WHAT NEEDS TO BE DONE — Go to the line in the data below that contains "Geekweek (59, 56)". Write it out exactly, along with every later line through the last, and nothing else.

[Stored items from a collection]
----------
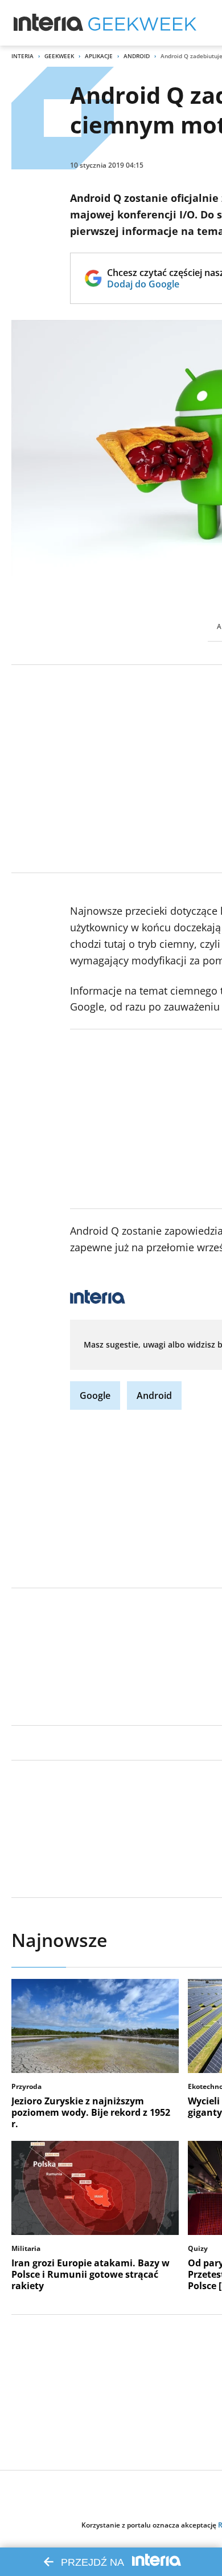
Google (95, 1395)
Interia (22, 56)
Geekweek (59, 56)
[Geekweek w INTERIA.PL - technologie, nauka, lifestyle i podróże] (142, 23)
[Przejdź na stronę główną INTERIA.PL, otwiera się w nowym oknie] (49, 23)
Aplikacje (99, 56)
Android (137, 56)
----------
TASK SOLUTION —
Geekweek (59, 56)
[Geekweek w INTERIA.PL - technologie, nauka, lifestyle i podróże] (142, 23)
[Przejdź na stronę główną INTERIA.PL, otwiera się w nowym oknie] (49, 23)
Aplikacje (99, 56)
Android (137, 56)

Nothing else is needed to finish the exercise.